QUÉ SE PIDE >>
Actualiza las líneas que empiezan en la que contiene "You are a GUI" y llegan hasta la que contiene "Task: Switch to tablet preview icon", ambas incluidas. Reescribe solo esas líneas con "tablet" sustituido por "mobile" y sin ningún otro cambio.

ENTRADAS >>
········
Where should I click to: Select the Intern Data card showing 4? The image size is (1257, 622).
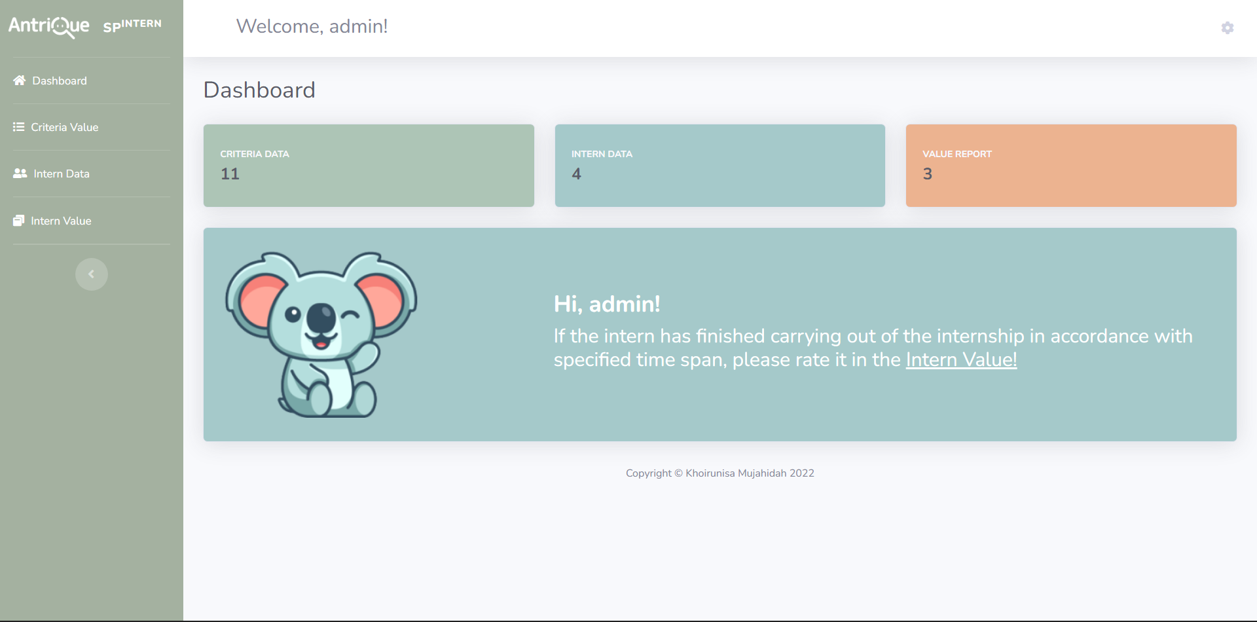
········
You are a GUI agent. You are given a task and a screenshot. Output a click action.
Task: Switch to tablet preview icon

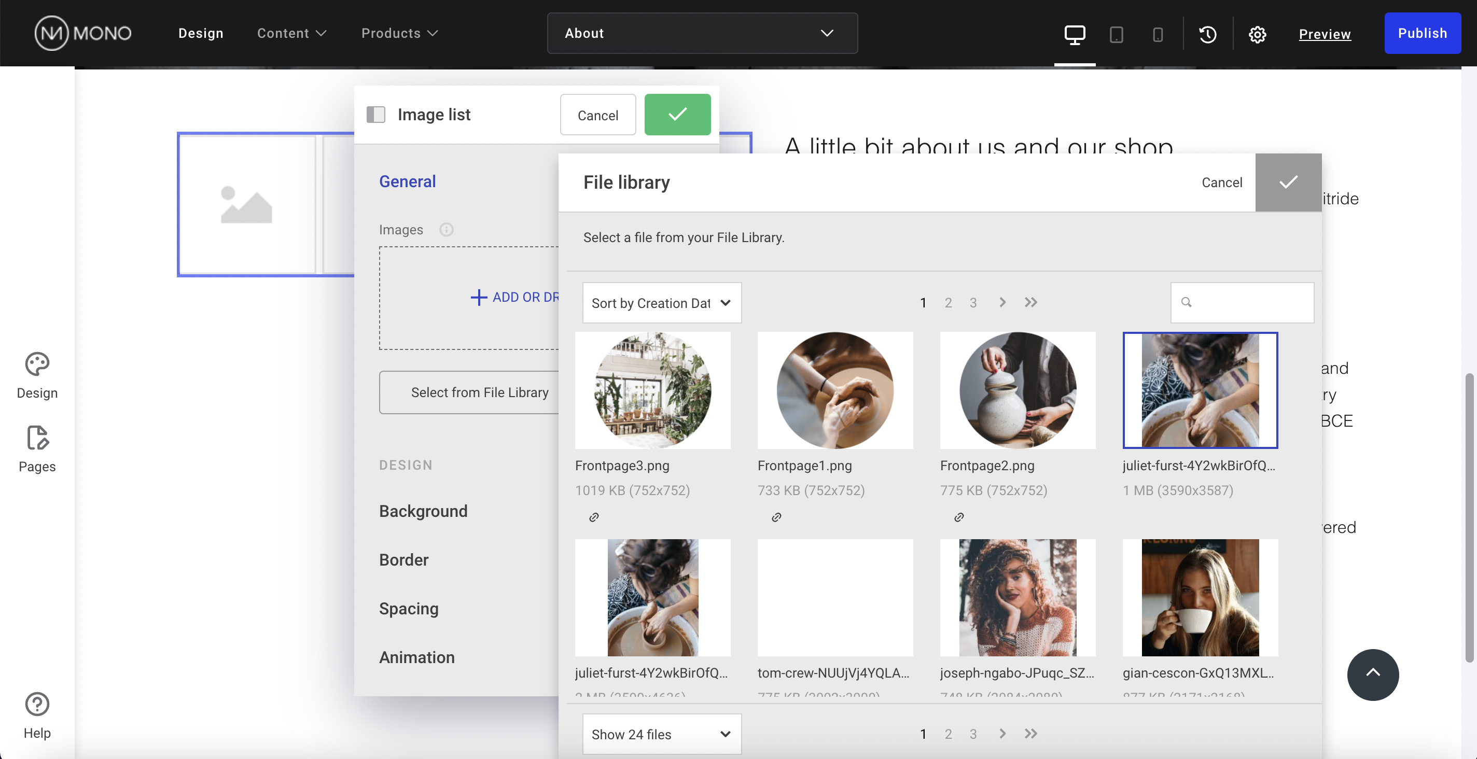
········
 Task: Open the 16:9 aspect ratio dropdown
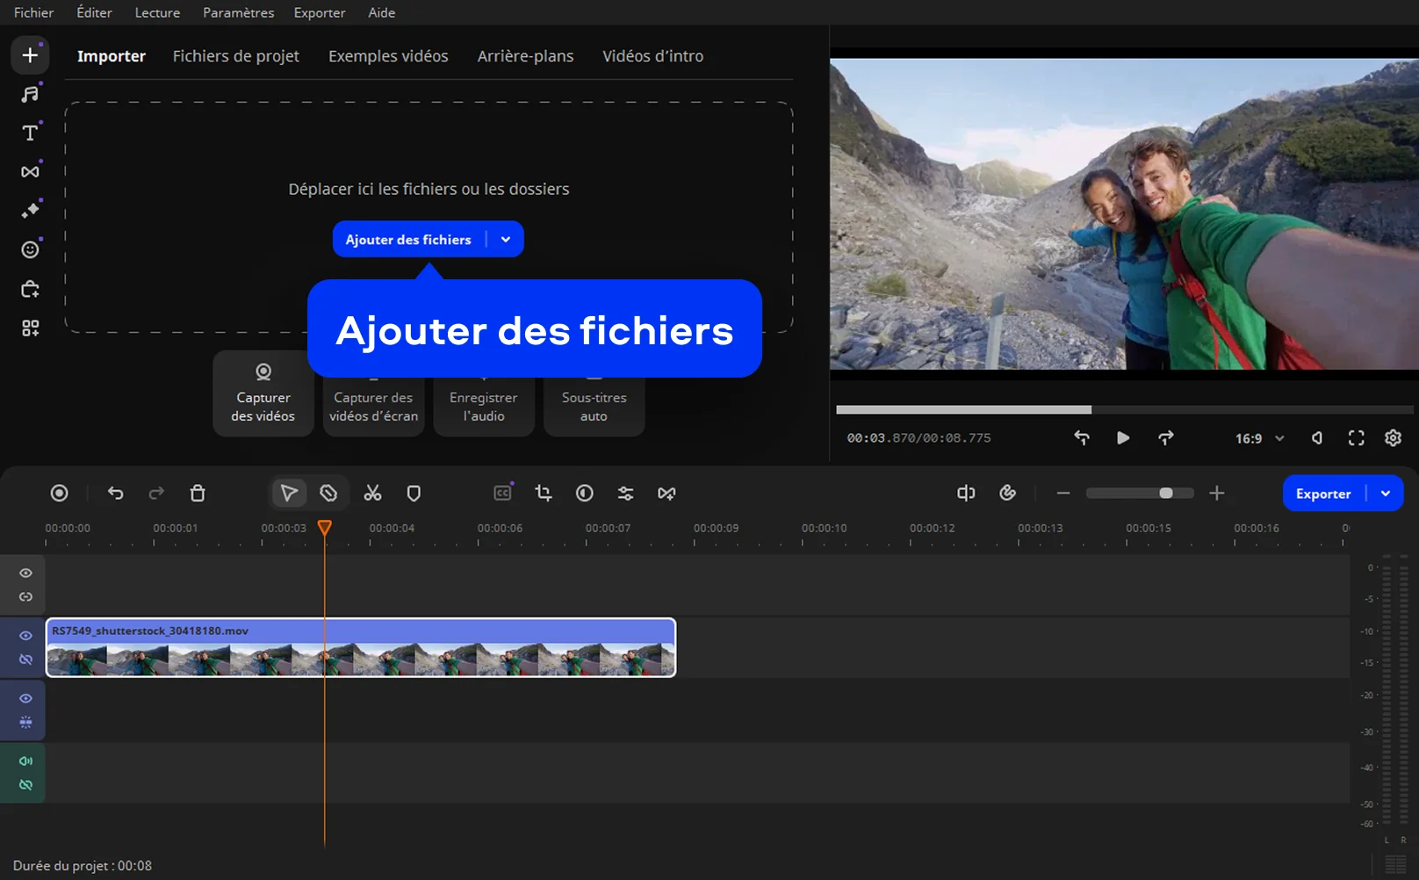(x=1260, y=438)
········
RESULTADO FINAL >>
You are a GUI agent. You are given a task and a screenshot. Output a click action.
Task: Switch to mobile preview icon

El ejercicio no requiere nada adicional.